Task prompt:
Please copy out the part of the agent runtime article that opens with the words "1. Work ledger: every" and closes with "non-terminal waiting (waiting_user/waiting_external).", replacing "durable identity" with "persistent identity".

*** Opening Study text ***

Zylos LogoZylos
2026-03-24

Work Ledger + Lease + Close-Out Contracts for Long-Running Agent Runtimes

ai-agentsruntime-architecturedurable-executionleasesobservabilitysqliteworkflow-systems

Executive Summary

Most AI agent runtime failures in production are not model-quality failures. They are control-plane failures:

  • work exists but is not visible as a first-class object,
  • work starts but never gets a definitive terminal state,
  • workers crash mid-flight and the system cannot distinguish "still running" from "lost",
  • human/external waits are represented implicitly (or only in prompt text),
  • retries and timeouts are inconsistent across subsystems.

A robust fix is to combine three mechanisms:

  1. Work ledger: every inbound unit of runtime work gets a durable identity and lifecycle record.
  2. Lease-based liveness: active work holds a renewable lease; no lease renewal means ownership has expired.
  3. Close-out/waiting contract: runtime must explicitly declare terminal completion (done/failed/timeout) or explicit non-terminal waiting (waiting_user/waiting_external).

This pattern is consistent with mature orchestration systems:

  • Temporal uses event history as the source of truth and explicit activity timeout/retry policies.

*** Closing Study text ***
*** Opening Entries provided ***

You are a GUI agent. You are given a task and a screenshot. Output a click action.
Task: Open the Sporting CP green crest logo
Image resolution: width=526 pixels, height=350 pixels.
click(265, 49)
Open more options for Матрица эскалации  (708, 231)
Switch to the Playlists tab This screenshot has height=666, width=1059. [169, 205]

*** Closing Entries provided ***
*** Opening Entries provided ***

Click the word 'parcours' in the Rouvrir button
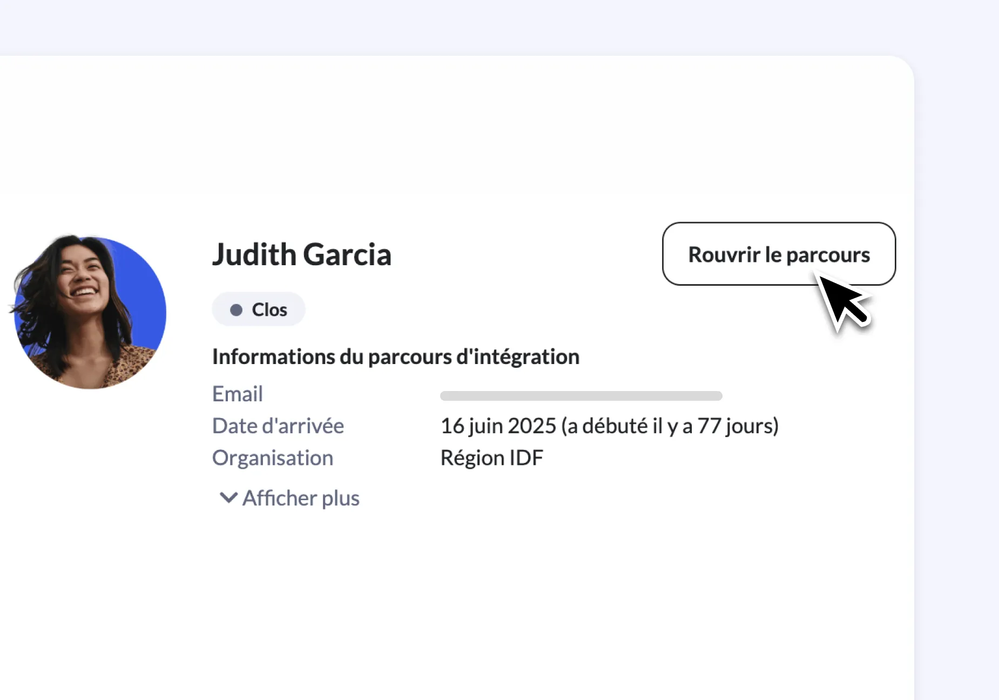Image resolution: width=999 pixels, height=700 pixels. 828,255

*** Closing Entries provided ***
*** Opening Entries provided ***

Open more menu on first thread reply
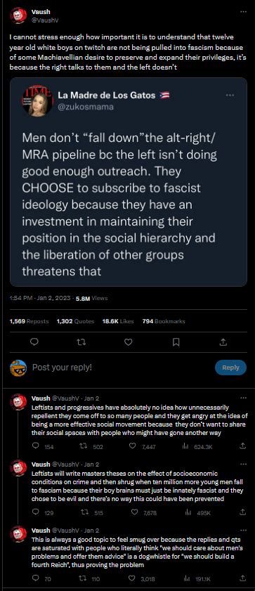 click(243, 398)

*** Closing Entries provided ***

Finished exercise:
1. Work ledger: every inbound unit of runtime work gets a persistent identity and lifecycle record.
  2. Lease-based liveness: active work holds a renewable lease; no lease renewal means ownership has expired.
  3. Close-out/waiting contract: runtime must explicitly declare terminal completion (done/failed/timeout) or explicit non-terminal waiting (waiting_user/waiting_external).